I plunged in: ‘What did Cheltenham mean to you?’ Francome, known for his straight talk and laconic humour, responded sharply: ‘A few extra quid in the bank.’ He smiled… ‘Cheltenham is the biggest test for any jump jockey – and by a distance. It’s such a tough bloody course. From the off it’s downhill, undulates all over the place and, just when you’ve let the horse go too quickly, you then face a big uphill, and, at the top, you still have a mile to go. Fred [Winter] always insisted you hugged the rail which meant it was a tougher ride even though you covered marginally less ground.’
Conversations at Scarfes Bar: Sebastian Coe
As he explained the challenge of mastering all the different elements of the race, I was making the obvious comparison with competitive athletics. On the track you have to make similar judgements and often just as quickly. I liken it to high-speed chess.

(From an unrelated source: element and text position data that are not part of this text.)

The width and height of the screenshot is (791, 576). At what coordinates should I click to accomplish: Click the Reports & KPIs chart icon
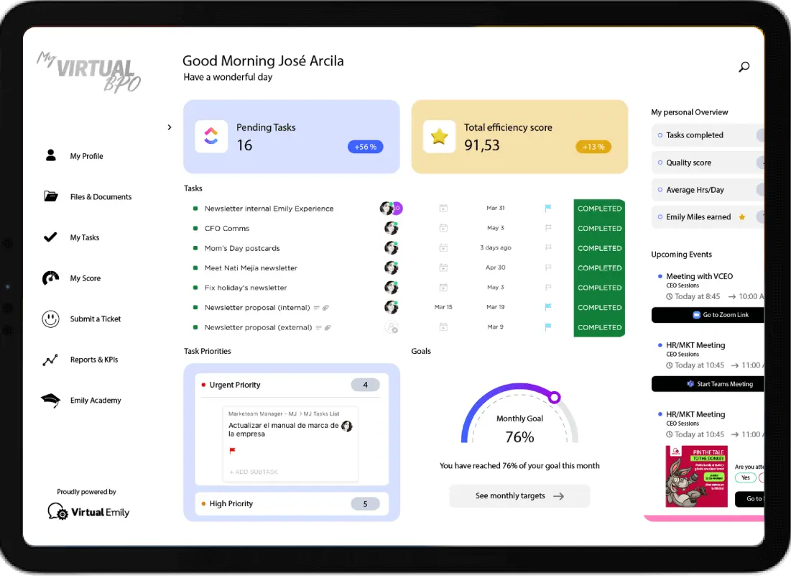point(50,360)
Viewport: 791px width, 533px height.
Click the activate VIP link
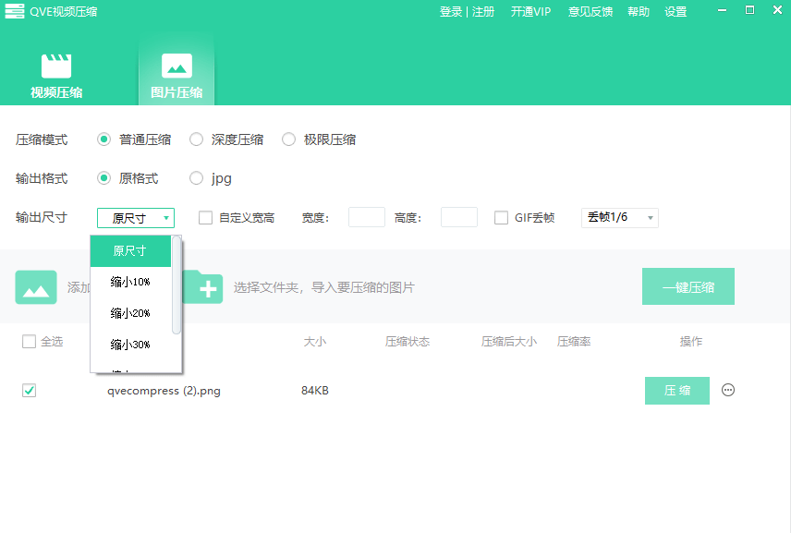tap(530, 12)
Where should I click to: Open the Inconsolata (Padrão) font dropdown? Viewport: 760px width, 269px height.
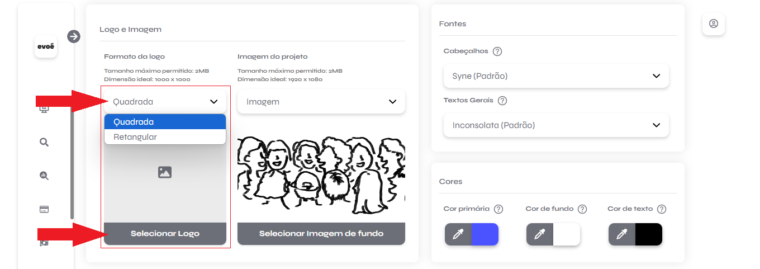556,125
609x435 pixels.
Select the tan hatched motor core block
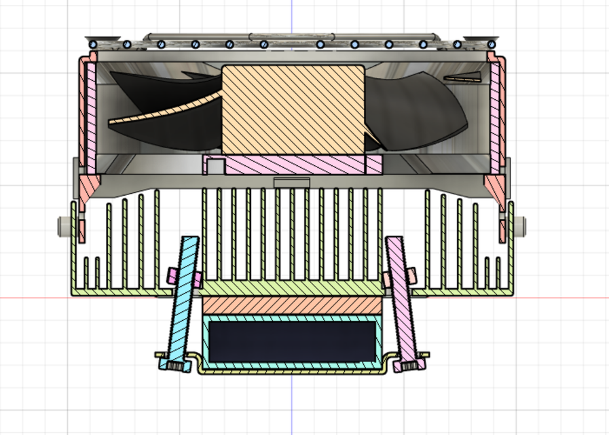[x=292, y=105]
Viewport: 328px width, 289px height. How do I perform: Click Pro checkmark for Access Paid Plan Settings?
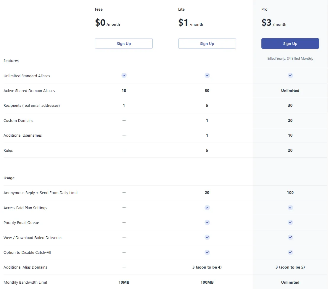click(290, 208)
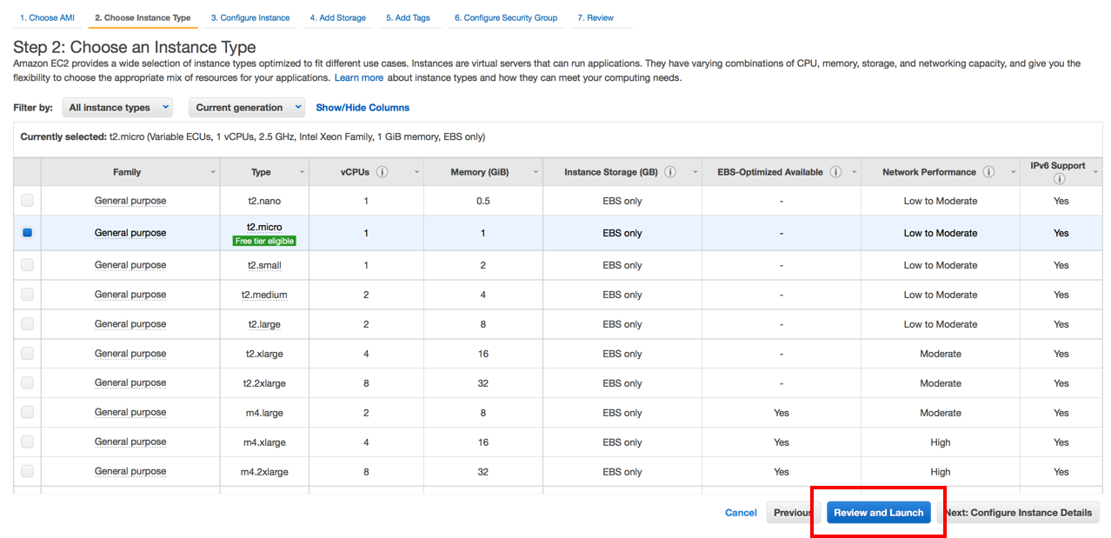Click the Instance Storage info icon

[670, 172]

Do you stay tight in lane one and risk being knocked all over the place, or ease into lane two, making the trip a bit longer but benefitting from a less cluttered run and protecting the economy of effort?
This is by no means where the similarities end. Martin Pipe, who on 15 occasions was crowned Champion National Hunt Trainer, leant heavily on athletics for his training. Pipe met my father and coach many times and openly acknowledged the use of interval training and speed endurance as espoused by him.
May the Best Horse Win
Cheltenham, of course, is so much more than equine physiology. It is the Olympics of jump racing. There are no easy races, both jockey and horse have to be in tip-top condition and it is a world that, rather like athletics, is still coming to terms with the loss of a superstar. Just as we waved goodbye to Usain Bolt, AP McCoy has left a big a hole in the racing world. Richard Johnson looks set to fill that gap again this year and, naturally, the bragging rights as to the leading trainer will be every bit as acute as for the leading jockey. And for the leading yard, that remains the province of a select few, and continues to be a battle for English or Irish supremacy. Henderson and Nicholls for the former, Mullins and Elliott for the latter.
Big sporting occasions like this ultimately come alive not on the balance sheet but on the field of play. The thunderous wall of noise that greets the riders from the very first race is spine-tingling. I have only witnessed the same decibel level on two other occasions, the start of the Grand National and when Mo Farah bravely hit the front for his long run for home in the Olympic stadium in 2012. Not even the entry of the Cup Final teams at Wembley gets close.